Virtual presentation / poster accept
Visually-Augmented Language Modeling
Weizhi Wang · Li Dong · Hao Cheng · Haoyu Song · Xiaodong Liu · Xifeng Yan · Jianfeng Gao · Furu Wei
Keywords: [ visually-grounded language modeling ] [ pre-trained visually-augmented language model ] [ visual commonsense reasoning ] [ Applications ]
Human language is grounded on multimodal knowledge including visual knowledge like colors, sizes, and shapes. However, current large-scale pre-trained language models rely on the text-only self-supervised training with massive text data, which precludes them from utilizing relevant visual information when necessary.

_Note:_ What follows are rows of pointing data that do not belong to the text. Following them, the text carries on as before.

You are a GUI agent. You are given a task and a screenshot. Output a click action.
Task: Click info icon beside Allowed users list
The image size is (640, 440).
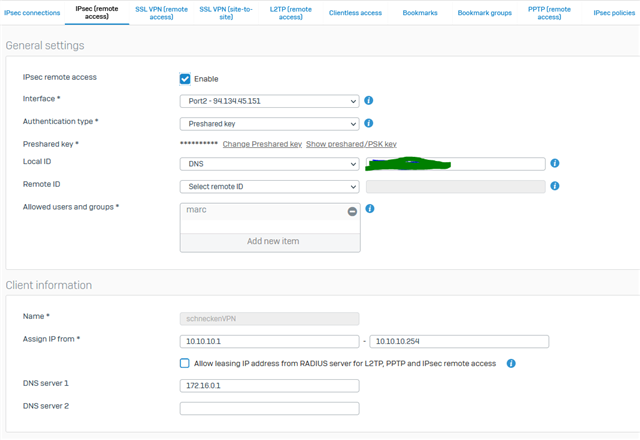(x=369, y=209)
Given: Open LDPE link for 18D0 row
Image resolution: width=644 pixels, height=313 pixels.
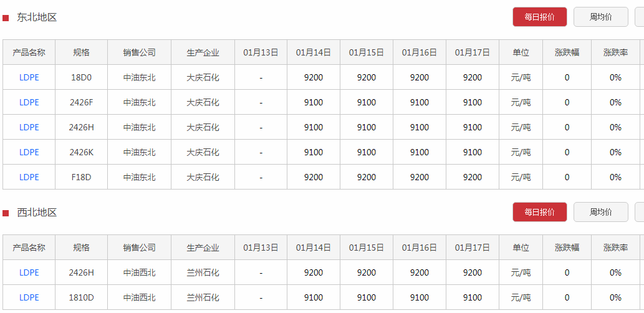Looking at the screenshot, I should click(29, 77).
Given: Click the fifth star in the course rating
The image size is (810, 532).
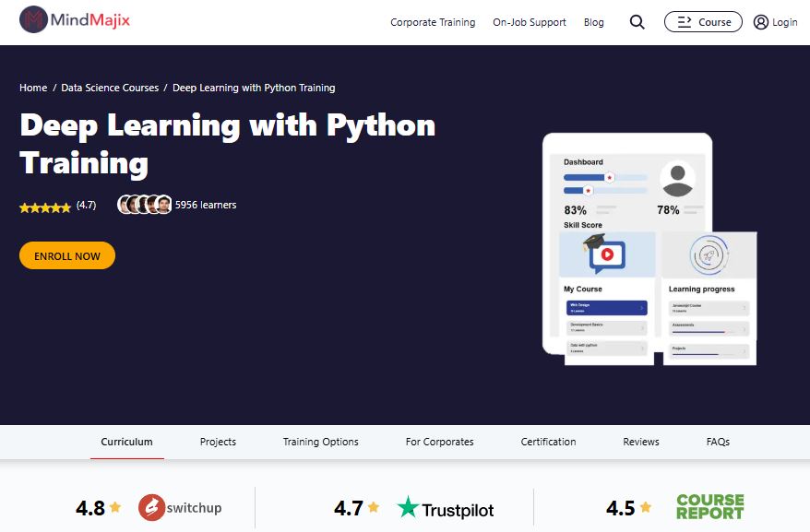Looking at the screenshot, I should (x=64, y=207).
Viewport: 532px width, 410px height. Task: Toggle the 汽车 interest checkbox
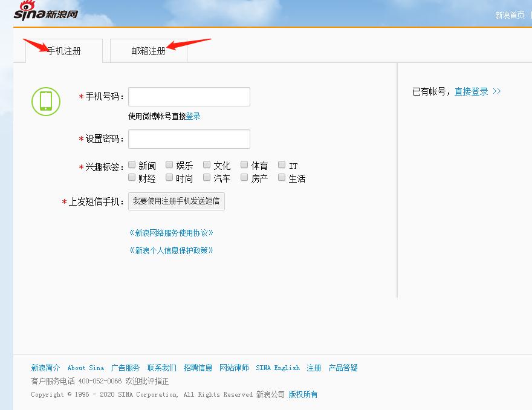207,177
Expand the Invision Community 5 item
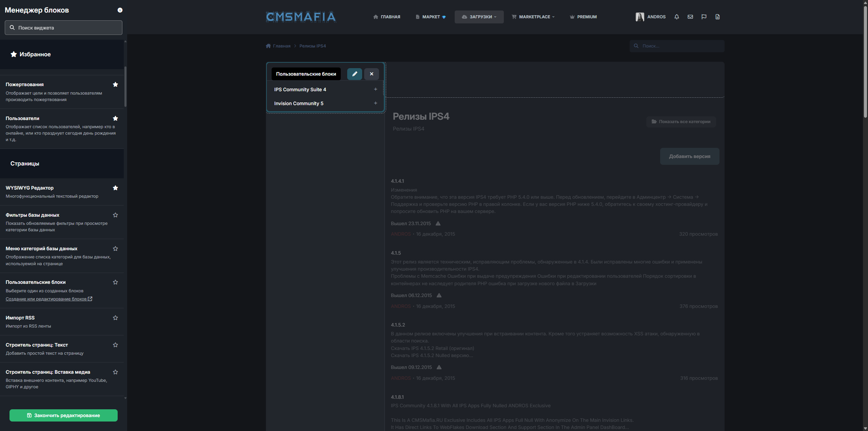 (x=375, y=103)
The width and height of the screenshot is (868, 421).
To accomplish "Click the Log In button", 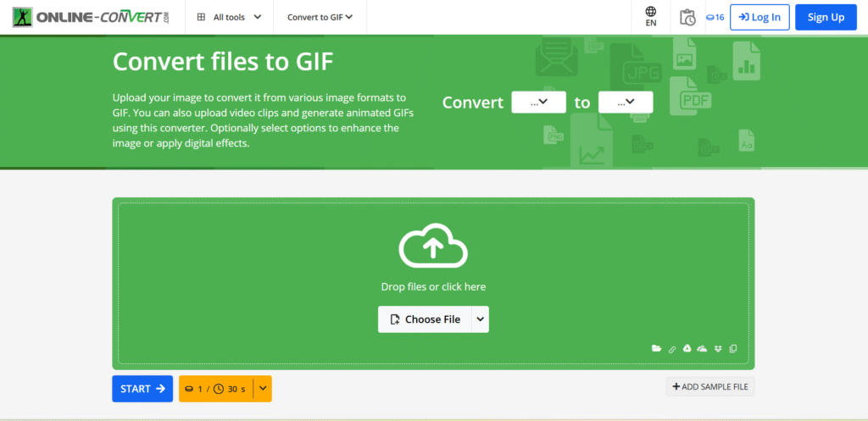I will coord(760,17).

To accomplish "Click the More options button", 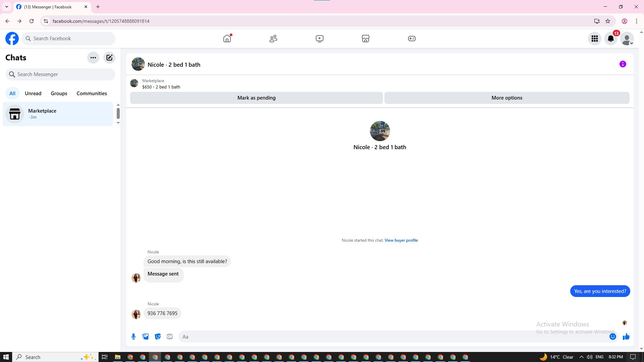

To address this, we propose a novel pre-training framework, named VaLM, to Visually-augment text tokens with retrieved relevant images for Language Modeling. Specifically, VaLM builds on a novel latent text-image alignment method via an image retrieval module to fetch corresponding images given a textual context. With the visually-augmented context, VaLM uses a visual knowledge fusion layer to enable multimodal grounded language modeling by attending on both text context and visual knowledge in images. We evaluate VaLM on various visual knowledge intensive commonsense reasoning tasks, which require visual information to excel. The experimental results illustrate that VaLM outperforms all strong language-only and vision-language baselines with substantial gains on reasoning object commonsense including color, size, and shape.